Eerste aanleg - enkelvoudig van Centrale Raad van Beroep, 24 de Enero de 2013
Datum uitspraak | 24 de Enero de 2013 |
Uitgevende instantie: | Centrale Raad van Beroep |
11/7319 WUV-T
Centrale Raad van Beroep
Enkelvoudige kamer
Tussenuitspraak in het geding tussen
Partijen:
[A. te B. ] (appellant)
de Raadskamer WUV van de Pensioen en Uitkeringsraad, thans: de Raad van bestuur van de Sociale verzekeringsbank (verweerder)
Datum uitspraak: 24 januari 2013
PROCESVERLOOP
In verband met een wijziging van taken, zoals neergelegd in de Wet uitvoering wetten voor verzetsdeelnemers en oorlogsgetroffenen (Wet van 15 april 2010, Stb. 2010, 182), is in deze zaak de Raad van Bestuur van de Sociale verzekeringsbank in de plaats getreden van de Raadskamer WUV van de Pensioen- en Uitkeringsraad (PUR). Waar in deze uitspraak wordt gesproken van verweerder wordt daaronder in voorkomend geval (mede) verstaan de voormalige Raadskamer WUV van de PUR.
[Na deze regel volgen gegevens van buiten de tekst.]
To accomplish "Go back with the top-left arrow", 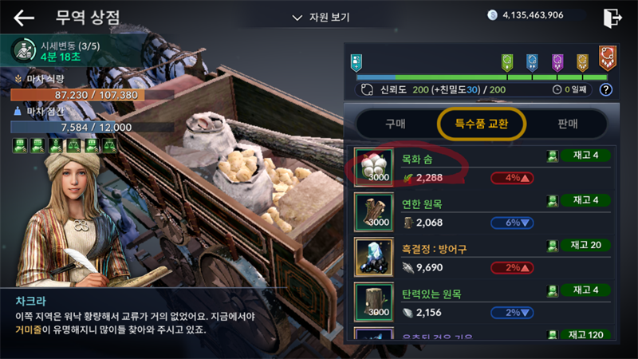I will (24, 18).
Appellant heeft beroep ingesteld tegen het besluit van verweerder van 9 september 2011, kenmerk BZ01302464 (bestreden besluit). Dit betreft de toepassing van de Wet uitkeringen vervolgingsslachtoffers 1940 1945 (Wuv).
Verweerder heeft een verweerschrift ingediend.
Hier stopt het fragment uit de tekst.